Organizational forms and methods of early diagnosis of hereditary tumors

Abstract

Background: With the development of genetic research in oncology, it has become possible to track and identify early and preclinical forms of hereditary oncological diseases, which allows timely and effective preventive and therapeutic measures in relation to relatives at risk. Aim of the study: Assessment of genetically determined neoplasms in the region and the development of organizational forms and methods for early diagnosis. Material and methods: 10,727 residents of the Belarus-Poland border region were examined. Clinical and medical history data of 2,054 patients with tumors of the breast (1406), ovaries (239), and colon (409) were analyzed. As a result of the questionnaire, three main observation groups were formed: “high risk of hereditary cancer”, “hereditary cancer suspected”, and “no risk of hereditary cancer”. Results: Register and hospital screenings were the most informative types of screening.
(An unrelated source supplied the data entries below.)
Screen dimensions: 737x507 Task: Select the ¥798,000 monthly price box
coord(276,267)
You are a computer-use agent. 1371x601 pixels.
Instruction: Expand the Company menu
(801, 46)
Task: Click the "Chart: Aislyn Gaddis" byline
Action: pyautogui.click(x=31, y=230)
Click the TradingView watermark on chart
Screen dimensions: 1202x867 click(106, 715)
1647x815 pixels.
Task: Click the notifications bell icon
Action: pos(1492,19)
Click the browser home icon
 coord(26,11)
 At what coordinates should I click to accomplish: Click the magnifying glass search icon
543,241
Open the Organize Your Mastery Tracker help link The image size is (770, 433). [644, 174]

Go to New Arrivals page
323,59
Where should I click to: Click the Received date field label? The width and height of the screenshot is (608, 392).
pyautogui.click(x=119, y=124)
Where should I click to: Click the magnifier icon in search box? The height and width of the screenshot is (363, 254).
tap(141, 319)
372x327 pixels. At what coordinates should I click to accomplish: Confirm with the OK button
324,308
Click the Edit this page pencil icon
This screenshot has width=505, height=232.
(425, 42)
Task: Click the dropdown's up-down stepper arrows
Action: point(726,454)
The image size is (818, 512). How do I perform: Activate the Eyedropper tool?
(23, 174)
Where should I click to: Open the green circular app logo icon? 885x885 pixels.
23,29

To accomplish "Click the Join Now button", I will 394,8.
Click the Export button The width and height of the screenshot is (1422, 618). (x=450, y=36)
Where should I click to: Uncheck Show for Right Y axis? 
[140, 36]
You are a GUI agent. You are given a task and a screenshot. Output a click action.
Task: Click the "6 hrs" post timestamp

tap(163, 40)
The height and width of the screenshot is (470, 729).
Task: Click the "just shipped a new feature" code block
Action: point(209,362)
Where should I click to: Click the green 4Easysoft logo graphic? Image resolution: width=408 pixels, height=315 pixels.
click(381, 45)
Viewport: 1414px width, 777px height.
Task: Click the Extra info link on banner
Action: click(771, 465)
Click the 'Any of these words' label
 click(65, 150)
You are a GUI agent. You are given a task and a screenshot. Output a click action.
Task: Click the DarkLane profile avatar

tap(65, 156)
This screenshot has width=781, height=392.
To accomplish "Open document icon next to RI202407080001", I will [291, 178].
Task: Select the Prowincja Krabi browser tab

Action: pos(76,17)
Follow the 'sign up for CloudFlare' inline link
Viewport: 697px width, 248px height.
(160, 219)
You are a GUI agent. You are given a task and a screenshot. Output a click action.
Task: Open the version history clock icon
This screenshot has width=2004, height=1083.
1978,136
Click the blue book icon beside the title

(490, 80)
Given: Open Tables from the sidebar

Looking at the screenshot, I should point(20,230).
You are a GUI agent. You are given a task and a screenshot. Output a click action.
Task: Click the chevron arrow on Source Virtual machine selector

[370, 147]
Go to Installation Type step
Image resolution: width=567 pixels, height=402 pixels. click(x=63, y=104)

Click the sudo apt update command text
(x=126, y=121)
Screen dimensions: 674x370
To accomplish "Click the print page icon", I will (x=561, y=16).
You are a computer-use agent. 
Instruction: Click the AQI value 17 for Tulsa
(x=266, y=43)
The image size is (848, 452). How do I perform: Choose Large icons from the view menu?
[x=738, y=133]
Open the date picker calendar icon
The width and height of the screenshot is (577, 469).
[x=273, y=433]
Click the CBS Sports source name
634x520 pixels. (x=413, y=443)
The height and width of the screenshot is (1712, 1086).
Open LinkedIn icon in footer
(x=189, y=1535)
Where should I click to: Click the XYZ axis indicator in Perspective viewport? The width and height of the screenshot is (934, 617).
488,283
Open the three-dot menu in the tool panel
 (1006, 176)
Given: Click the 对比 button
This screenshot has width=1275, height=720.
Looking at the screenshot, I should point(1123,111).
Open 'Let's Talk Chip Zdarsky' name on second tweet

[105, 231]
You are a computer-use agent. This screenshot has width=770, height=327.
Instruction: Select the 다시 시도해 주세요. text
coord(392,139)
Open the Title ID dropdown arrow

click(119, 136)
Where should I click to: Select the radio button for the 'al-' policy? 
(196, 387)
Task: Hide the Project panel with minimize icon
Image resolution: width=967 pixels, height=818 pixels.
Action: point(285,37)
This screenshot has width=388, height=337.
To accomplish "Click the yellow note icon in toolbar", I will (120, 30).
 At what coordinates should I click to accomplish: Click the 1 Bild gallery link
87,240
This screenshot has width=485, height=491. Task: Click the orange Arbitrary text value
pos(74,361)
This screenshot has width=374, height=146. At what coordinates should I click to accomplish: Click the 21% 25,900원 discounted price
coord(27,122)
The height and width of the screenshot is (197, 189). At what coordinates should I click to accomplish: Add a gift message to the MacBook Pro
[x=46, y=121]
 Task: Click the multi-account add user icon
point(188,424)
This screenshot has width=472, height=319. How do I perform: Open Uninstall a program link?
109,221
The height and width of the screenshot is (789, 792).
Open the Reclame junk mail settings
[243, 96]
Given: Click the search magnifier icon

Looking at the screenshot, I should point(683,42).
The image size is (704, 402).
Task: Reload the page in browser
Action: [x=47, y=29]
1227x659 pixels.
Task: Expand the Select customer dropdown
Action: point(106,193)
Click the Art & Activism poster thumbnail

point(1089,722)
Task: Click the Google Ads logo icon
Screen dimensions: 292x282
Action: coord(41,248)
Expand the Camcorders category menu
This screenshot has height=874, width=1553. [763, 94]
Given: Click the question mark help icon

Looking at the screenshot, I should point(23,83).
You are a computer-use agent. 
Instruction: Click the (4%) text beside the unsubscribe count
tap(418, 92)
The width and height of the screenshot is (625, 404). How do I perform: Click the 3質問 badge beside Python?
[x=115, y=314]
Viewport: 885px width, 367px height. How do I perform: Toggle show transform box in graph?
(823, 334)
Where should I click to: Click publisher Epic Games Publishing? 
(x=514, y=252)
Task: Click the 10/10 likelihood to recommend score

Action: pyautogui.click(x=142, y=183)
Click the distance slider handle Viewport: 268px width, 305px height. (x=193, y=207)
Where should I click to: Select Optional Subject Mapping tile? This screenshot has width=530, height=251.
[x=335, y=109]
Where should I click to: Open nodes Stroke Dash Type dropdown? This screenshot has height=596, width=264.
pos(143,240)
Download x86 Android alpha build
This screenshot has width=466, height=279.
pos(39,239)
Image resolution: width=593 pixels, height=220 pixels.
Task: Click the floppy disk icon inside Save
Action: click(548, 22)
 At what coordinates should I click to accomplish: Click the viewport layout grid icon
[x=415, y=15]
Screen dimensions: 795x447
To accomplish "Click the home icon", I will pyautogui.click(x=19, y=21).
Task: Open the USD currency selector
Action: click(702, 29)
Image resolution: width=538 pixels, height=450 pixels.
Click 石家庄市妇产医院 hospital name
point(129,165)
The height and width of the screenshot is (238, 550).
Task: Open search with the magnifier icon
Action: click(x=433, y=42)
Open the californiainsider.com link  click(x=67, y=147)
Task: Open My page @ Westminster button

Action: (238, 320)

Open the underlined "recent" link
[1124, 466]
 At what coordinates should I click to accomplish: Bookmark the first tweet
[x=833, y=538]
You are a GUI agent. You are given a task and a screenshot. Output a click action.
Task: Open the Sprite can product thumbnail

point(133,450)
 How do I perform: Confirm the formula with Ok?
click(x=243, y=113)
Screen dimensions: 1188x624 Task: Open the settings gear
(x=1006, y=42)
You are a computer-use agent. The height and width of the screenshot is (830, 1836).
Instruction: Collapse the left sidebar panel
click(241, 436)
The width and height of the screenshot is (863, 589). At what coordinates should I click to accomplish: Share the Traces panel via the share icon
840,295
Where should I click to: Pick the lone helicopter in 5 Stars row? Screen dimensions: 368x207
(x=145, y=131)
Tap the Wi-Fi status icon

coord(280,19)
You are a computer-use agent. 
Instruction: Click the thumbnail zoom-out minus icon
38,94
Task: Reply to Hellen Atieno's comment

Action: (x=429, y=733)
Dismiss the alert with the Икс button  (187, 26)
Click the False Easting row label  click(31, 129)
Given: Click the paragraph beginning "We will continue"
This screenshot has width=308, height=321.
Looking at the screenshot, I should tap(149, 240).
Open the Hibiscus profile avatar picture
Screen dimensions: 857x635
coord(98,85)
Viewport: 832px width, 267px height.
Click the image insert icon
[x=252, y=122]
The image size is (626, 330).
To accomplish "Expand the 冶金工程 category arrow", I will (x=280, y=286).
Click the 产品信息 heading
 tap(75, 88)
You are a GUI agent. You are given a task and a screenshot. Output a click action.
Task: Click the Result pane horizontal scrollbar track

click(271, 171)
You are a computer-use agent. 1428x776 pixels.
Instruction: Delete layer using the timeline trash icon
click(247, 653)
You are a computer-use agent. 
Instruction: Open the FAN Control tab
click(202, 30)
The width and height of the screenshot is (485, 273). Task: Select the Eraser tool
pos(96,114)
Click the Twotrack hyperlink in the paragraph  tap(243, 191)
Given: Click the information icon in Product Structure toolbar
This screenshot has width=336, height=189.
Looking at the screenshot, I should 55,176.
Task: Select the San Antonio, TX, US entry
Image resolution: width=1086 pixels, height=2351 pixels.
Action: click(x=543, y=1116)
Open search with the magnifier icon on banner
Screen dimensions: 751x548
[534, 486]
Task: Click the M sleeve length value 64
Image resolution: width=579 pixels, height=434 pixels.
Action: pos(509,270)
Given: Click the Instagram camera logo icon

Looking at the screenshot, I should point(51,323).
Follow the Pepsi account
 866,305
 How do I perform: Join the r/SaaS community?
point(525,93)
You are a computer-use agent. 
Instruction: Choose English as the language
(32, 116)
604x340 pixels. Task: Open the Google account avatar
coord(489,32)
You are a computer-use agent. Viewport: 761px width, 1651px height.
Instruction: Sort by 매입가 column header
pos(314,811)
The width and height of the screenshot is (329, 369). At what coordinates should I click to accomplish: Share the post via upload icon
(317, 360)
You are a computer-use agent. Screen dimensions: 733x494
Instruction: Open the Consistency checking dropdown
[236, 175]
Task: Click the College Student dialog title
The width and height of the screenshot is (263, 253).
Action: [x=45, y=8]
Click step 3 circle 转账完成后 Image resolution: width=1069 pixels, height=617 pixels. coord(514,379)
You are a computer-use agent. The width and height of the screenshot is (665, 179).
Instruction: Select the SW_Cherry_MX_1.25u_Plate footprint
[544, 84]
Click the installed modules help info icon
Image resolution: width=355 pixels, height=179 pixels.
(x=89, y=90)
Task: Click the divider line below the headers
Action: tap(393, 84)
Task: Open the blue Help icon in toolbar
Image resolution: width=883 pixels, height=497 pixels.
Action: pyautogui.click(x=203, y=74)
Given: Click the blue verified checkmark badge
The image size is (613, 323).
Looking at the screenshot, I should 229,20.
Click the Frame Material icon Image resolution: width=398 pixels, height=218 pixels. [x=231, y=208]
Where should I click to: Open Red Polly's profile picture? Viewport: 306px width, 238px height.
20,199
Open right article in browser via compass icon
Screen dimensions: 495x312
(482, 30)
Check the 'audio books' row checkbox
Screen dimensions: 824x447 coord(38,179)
Of the 149 HBC patients who underwent molecular genetic testing, BRCA1 gene mutations were found in 5.37%, 5382insC in all cases. Seven mutations were detected in 77 individuals with a diagnosis of HOC and in 6 cases 5382insC and in 2 - 4145delA. Signs of hereditary ovarian cancer and suspicion of it were found in 1.12%, including people who were found to have a high risk of hereditary ovarian cancer. By their effectiveness, register and hospital screenings significantly exceeded the population, p<0.01. 1.67% of women suffering from this disease met the high clinical risk criteria for hereditary ovarian cancer. A high clinical risk of hereditary tumor genesis was established in 0.73% of cases among patients with a diagnosis of colon cancer. Conclusions: The results of assessing the clinical risk of hereditary cancer according to population screening indicates that approximately 1.2% of the population has an increased clinical risk of developing hereditary breast, ovarian, and colon cancer.